Nell’antica Pompei, entrando dall’ingresso di piazza Anfiteatro, una volta attraversato il tratto di passeggiata nel verde che costeggia le antiche tombe della necropoli di Porta Nocera, si giunge in un luogo unico che, come accade anche in altri punti della città, è pregno della sacralità di una catastrofe. Si tratta dell’area espositiva di alcuni calchi di 4 vittime dell’eruzione, rinvenute nell’autunno del 1956, durante la sistemazione dei fronti di scavo, nell’area tra la via delle tombe e le mura della città, nel settore nord-occidentale dove furono trovati anche i resti di una struttura per muliones (mulattieri).

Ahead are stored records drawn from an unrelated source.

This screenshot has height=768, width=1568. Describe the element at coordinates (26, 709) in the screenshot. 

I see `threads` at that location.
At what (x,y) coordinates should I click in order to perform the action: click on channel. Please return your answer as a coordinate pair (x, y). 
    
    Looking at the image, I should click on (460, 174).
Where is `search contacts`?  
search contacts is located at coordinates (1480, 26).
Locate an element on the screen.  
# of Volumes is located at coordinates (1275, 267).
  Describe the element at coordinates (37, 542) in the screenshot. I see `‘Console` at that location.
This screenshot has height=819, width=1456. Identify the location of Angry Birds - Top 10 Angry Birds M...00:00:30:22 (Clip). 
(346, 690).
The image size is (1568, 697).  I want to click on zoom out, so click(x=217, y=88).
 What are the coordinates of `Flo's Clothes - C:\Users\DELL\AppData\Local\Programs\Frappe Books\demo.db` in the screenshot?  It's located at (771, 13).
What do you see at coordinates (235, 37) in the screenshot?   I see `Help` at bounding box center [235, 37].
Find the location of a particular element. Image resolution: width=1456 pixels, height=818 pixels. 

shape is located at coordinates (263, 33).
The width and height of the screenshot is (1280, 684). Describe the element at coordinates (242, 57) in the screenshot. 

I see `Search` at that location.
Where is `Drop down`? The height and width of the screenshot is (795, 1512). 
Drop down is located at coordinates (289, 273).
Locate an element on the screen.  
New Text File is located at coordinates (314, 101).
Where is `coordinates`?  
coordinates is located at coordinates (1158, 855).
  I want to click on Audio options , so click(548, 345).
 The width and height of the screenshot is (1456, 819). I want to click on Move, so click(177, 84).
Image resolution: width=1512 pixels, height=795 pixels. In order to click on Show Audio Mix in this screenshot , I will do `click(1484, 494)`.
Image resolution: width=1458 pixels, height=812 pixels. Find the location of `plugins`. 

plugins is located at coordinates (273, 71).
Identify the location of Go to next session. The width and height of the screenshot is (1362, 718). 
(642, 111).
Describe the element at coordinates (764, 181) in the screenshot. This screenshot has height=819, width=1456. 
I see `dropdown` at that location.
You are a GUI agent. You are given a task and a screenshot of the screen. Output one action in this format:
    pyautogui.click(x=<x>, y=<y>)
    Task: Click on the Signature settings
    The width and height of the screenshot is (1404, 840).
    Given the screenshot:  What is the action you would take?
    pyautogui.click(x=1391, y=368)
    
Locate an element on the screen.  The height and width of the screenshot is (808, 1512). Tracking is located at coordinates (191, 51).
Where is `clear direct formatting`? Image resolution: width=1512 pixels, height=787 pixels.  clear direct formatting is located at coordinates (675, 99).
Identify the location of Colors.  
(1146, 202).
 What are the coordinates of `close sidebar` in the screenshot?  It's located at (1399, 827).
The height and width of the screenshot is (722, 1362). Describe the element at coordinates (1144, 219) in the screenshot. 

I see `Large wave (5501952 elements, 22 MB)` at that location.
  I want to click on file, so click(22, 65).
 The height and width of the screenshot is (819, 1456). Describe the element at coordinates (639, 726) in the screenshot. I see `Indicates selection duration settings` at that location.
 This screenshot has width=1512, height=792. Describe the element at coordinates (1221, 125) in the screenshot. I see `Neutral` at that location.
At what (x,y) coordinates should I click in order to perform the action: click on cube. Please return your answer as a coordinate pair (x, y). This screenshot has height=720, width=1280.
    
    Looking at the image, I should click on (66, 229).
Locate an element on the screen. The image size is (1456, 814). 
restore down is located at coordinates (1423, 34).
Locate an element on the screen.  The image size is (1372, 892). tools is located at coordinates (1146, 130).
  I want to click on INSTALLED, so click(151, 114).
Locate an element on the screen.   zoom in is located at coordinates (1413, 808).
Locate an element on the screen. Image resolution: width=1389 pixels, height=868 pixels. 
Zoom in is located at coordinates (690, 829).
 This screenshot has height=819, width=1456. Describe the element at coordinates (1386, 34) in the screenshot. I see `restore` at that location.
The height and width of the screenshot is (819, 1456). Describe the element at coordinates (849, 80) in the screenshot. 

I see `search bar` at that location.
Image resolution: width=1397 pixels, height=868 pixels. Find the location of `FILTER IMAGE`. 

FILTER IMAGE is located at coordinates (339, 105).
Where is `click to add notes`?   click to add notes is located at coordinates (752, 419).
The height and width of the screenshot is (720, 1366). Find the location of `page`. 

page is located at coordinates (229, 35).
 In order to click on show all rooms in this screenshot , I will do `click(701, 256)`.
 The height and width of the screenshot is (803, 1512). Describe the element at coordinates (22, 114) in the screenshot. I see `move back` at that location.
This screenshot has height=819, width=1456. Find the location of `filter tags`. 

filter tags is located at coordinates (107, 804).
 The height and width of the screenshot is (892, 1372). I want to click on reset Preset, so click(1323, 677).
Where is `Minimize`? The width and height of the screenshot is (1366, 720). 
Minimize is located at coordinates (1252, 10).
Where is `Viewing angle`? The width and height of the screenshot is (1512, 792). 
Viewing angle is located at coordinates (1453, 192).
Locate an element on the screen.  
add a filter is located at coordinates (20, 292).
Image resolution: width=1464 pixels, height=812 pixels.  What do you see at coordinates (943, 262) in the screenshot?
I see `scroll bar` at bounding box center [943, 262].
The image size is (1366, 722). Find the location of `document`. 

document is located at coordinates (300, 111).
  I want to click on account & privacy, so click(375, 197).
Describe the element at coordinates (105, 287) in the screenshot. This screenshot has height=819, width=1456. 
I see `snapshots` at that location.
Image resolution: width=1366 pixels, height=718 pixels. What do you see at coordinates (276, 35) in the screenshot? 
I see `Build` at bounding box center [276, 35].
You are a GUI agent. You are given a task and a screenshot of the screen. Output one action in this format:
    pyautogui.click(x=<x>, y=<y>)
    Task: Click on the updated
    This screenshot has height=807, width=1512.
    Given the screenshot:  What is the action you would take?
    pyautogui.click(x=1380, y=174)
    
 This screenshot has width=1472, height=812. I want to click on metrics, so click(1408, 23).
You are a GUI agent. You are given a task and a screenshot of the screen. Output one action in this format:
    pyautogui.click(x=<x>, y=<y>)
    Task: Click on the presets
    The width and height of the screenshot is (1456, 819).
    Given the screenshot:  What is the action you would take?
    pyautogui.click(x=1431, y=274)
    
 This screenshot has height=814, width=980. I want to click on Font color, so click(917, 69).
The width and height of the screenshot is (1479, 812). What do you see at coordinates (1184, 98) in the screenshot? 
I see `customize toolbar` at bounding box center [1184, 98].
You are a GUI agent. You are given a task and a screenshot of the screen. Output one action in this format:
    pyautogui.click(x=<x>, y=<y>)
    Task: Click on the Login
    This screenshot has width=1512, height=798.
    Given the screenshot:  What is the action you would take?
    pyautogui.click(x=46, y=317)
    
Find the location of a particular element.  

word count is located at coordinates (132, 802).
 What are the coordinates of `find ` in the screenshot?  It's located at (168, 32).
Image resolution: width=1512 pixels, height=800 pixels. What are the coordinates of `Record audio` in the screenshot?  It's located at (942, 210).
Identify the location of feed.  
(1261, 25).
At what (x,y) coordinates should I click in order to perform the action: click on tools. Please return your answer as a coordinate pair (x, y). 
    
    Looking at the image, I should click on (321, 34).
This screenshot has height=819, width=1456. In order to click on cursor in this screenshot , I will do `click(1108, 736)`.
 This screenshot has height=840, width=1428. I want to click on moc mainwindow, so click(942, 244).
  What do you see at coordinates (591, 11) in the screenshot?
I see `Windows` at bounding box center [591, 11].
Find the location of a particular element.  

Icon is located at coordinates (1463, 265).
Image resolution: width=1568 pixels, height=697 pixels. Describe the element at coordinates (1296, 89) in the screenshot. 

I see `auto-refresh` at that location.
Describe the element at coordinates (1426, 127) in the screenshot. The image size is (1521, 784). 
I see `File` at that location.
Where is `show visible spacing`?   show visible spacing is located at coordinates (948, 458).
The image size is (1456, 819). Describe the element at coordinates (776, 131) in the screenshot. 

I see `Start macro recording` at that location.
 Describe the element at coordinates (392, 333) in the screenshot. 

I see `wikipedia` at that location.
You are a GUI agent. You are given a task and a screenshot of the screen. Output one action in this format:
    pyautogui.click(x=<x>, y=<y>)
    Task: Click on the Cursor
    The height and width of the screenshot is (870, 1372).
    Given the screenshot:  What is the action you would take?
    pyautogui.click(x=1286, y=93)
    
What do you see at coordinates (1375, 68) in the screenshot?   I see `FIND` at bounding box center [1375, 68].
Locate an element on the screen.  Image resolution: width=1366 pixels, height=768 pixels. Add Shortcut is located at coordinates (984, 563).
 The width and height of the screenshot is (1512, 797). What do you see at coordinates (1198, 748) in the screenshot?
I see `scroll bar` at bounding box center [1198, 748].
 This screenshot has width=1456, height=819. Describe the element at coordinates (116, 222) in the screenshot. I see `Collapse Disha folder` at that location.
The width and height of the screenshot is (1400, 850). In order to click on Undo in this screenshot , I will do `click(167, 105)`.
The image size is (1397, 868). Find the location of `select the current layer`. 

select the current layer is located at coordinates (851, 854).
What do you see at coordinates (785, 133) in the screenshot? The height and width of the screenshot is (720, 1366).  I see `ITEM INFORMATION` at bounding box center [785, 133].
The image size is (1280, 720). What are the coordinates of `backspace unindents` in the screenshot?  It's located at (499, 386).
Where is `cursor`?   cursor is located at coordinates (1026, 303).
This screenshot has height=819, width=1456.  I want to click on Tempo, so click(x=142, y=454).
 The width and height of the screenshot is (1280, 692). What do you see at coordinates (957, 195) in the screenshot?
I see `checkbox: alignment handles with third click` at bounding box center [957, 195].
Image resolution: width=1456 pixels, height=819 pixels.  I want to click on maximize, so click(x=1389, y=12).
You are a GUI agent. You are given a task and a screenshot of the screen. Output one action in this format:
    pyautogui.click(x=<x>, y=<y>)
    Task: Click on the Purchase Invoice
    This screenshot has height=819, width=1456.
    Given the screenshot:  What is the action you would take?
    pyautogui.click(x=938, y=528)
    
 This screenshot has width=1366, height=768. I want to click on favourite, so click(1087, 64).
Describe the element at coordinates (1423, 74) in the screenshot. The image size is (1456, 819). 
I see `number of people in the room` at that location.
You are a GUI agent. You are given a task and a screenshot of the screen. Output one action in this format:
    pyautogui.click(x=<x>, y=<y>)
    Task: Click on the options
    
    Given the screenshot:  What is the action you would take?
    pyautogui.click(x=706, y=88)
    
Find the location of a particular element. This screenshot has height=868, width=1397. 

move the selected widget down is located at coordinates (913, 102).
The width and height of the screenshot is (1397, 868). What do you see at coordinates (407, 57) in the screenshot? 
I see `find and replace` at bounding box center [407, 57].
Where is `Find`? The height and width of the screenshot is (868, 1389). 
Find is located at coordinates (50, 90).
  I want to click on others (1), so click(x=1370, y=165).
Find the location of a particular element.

Tornano visibili da tutti, dopo un restauro, offrendo nuovi sguardi di questo tragico momento. In effetti i calchi, soprattutto quelli di corpi umani, sono una delle visioni più ricercate da chi visita la città antica. La tecnica archeologica, inventata dall’archeologo Giuseppe Fiorelli, che prevede il riempimento con gesso delle cavità lasciate nella cenere indurita dai materiali organici deterioratisi, riesce a rendere la terribilità della scena dell’eruzione, ricostruendo i dettagli del volto, della posizione dei corpi rimasti lì nel posto in cui sono stati colti dall’eruzione vulcanica del 79 d.c. E non lascia indifferenti.
I CALCHI DI PORTA NOCERA
Dei 4 calchi delle vittime, solo uno giace nella posizione originale di rinvenimento. Si tratta di un uomo adulto, alto ca. 1,80 m in posizione prona con le gambe divaricate, coperto sulla parte posteriore da una tunica. Il calco fu lasciato nella sua posizione originaria direttamente sul lapillo. Altre due vittime furono trovate poco lontano, tra porta Nocera e la torre II della fortificazione: un adolescente steso sul fianco sinistro, le gambe piegate in avanti con tracce di tunica sulla schiena e sull’addome e delle suole dei sandali; e un adulto riverso sul fianco destro con braccia e gambe piegate, tracce della tunica e della suola del sandalo sinistro.
L’ultimo calco di questo gruppo era un ragazzo di età compresa tra i 7 e i 19 anni, inizialmente interpretato da Maiuri come un uomo anziano, adagiato sul fianco destro, che conserva l’impronta di un tessuto sottile sul mento, mentre ai piedi indossava sandali con lacci. Le tracce nel calco di un bastone, di una ciotola di legno e di una bisaccia, leggibile in un rigonfiamento sul lato sinistro della vittima, hanno fatto pensare che si trattasse di un mendicante.
INTERVENTI DI MANUTENZIONE
Le attività hanno in particolare riguardato la creazione di un accesso sicuro al sito, un riallestimento dello spazio espositivo con l’inserimento di nuove balaustre in ferro e l’alleggerimento dei pannelli di protezione esistenti eliminando le grate che costituivano una limitazione visiva delle opere, dei pannelli è stato lasciato solamente il telaio metallico adattato all’alloggiamento di nuovi elementi vetrati, ultra-chiari e di sicurezza, per una migliore percezione dell’insieme e dei dettagli dei corpi, fino alla manutenzione delle coperture esistenti.
“Una particolare attenzione – viene spiegato nel comunicato – è stata dedicata ai calchi in gesso che risultavano fortemente compromessi dal peculiare luogo di esposizione; il contatto diretto con lo strato di terreno di giacitura, primaria in un caso e secondaria negli altri, aveva causato fenomeni diffusi di deterioramento imputabili all’umidità ascensionale. È stato quindi eseguito un intervento conservativo finalizzato ad isolare il manufatto, evitandone il contatto diretto con il sottostante terreno tramite un’operazione complessa di inserimento di un interposto un pannello alveolare in alluminio di isolamento tra il manufatto e il suo strato di giacitura. Anche in questo caso, la manutenzione si configura come un atto dovuto di cura costante per la risoluzione di problematiche conservative insite di un contesto archeologico”.